GROWTH ESTIMATES A LIMITED RECOVERY
There’s indeed light at the end of the tunnel. After a succession of increase in price of crude oil in the international market, and consequently of petrol and diesel in India, there is a minor decrease internationally even as the Modi government braces itself for measures to contain the surge. At the same time, this country’s GDP has risen to a seven-quarter high of 7.7 per cent in JanuaryMarch, 2018 following a good Rabi harvest and an upturn in the manufacturing and construction sectors. The provisional estimates of GDP, released by Central Statistics Office (CSO), show that while the overall growth rate for the full year (2017-18) was estimated at 6.7 per cent, it would be the lowest in four years of NDA rule. This is apparently the effect of the introduction of GST (Goods and Services Tax) which was projected to slow down the economy, and, on recovery, lead to a steady increase. The growth rate of GDP was 7.1 per cent in 2016-17 and is expected to be bettered to 7.5 per cent in the current year. According to provisional estimates for Gross Value Added, it was 6.5 per cent in 201718, down from 7.1 per cent in the previous financial year and the lowest in five years.

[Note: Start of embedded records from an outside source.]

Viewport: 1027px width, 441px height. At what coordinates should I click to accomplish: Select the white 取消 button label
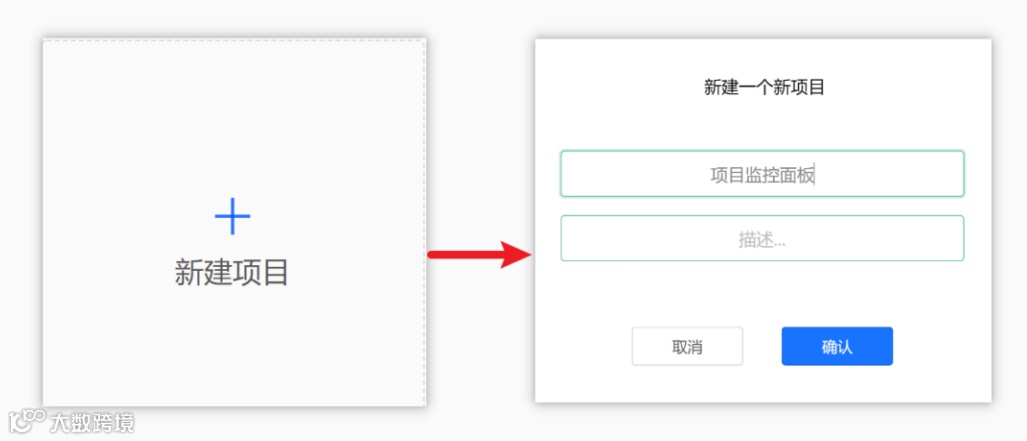(x=687, y=347)
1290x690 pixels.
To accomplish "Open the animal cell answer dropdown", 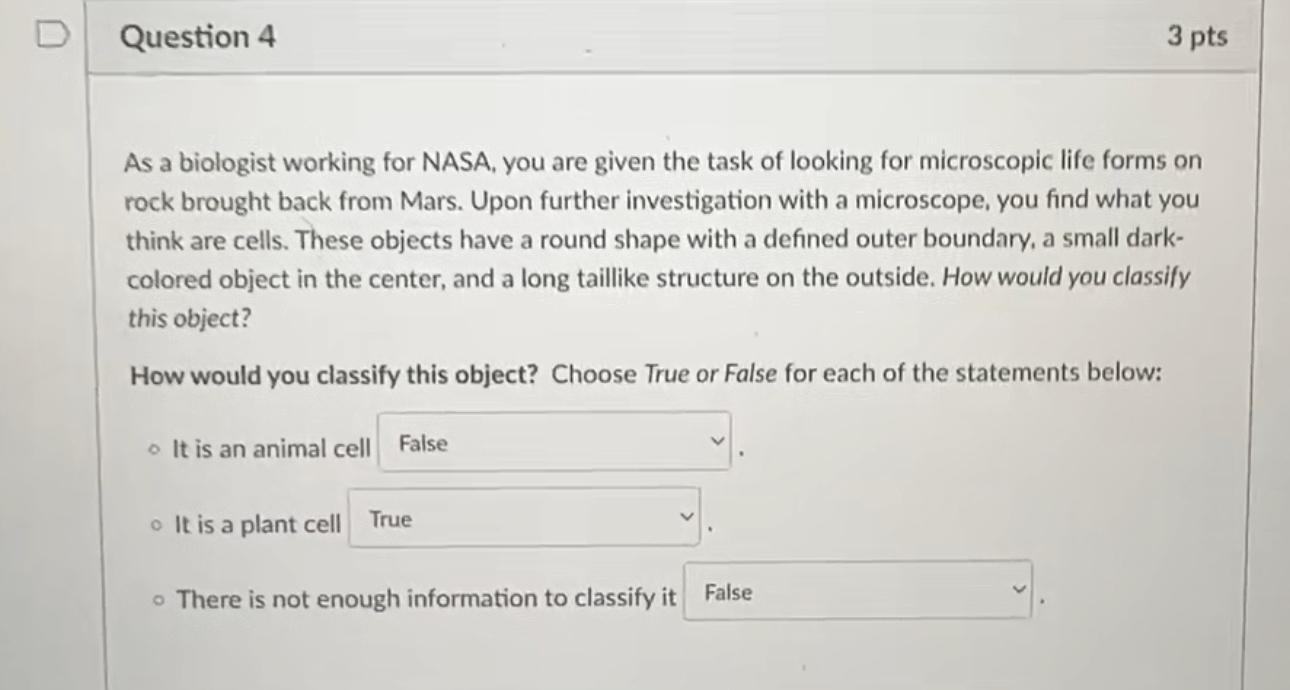I will [x=552, y=441].
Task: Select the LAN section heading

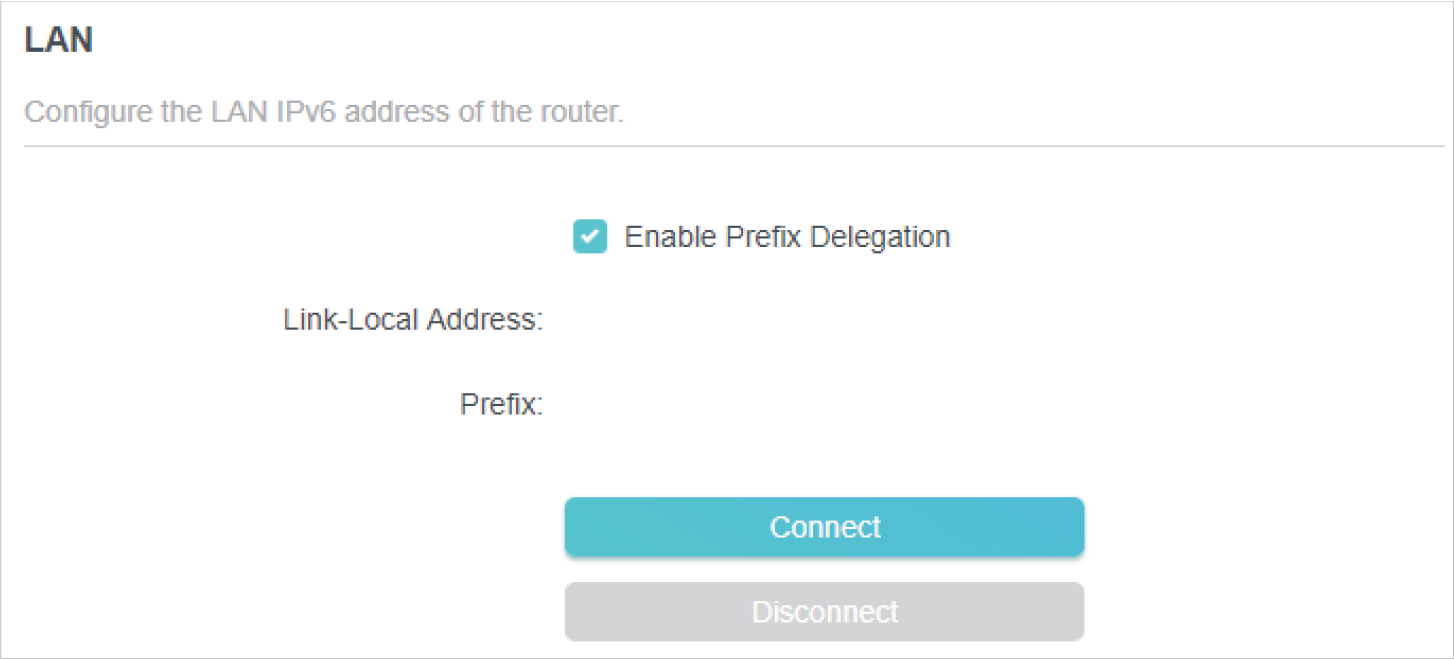Action: click(x=58, y=41)
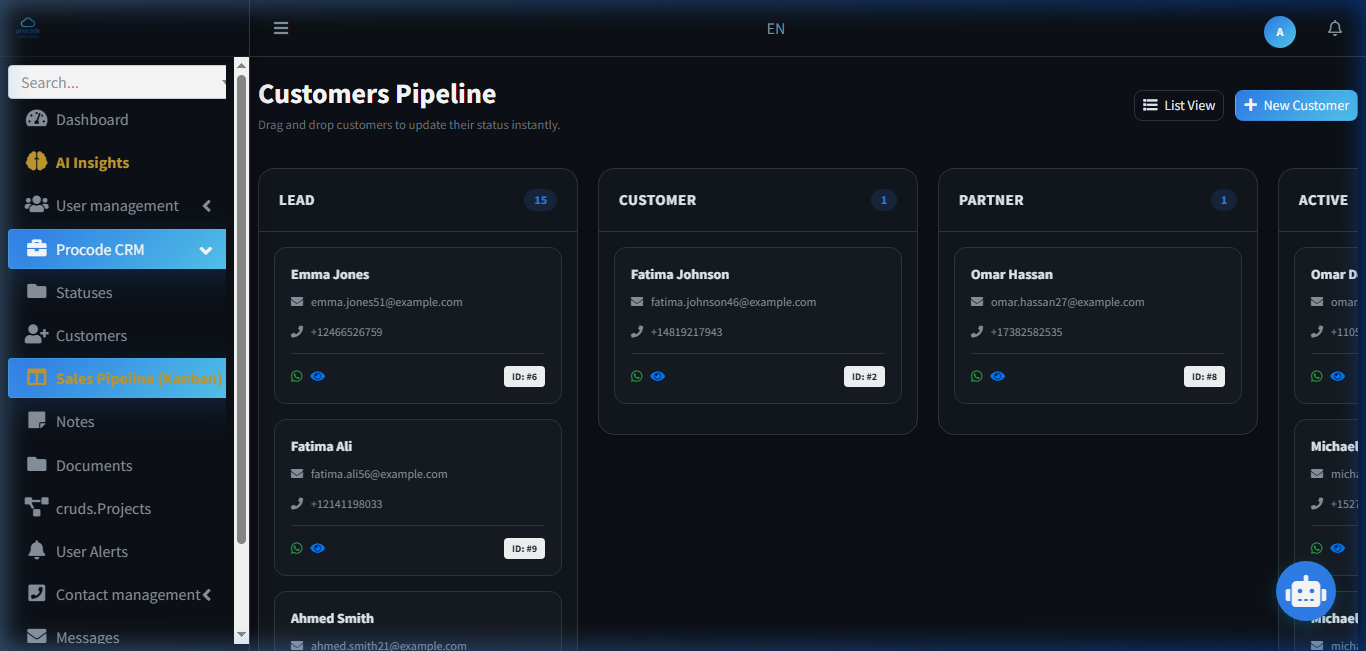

Significantly, stock markets shrugged off the dismal showing of the BJP in the assembly and Lok Sabha bypolls with the benchmark BSE Sensex surging 416 points on the last day of May. The rally was led by financial, information technology and energy stocks, and was fuelled by the hope of good GDP growth numbers for the fourth quarter of 2018 that were borne out when the numbers finally came. There was, however, a dampener in figures cited by a World Bank report that revealed that about 20 million women disappeared from India’s workforce between 2004 and 2012. The massive scale of attrition in the country’s female workforce can spell trouble for the government’s grand plan to invite employment by appealing to both local and foreign companies. This point can be illustrated by McKinsey Global Institute’s assertion that India has the ability to increase its GDP by $770 billion in the next seven years simply by encouraging more and more women to work in the skilled labour sector.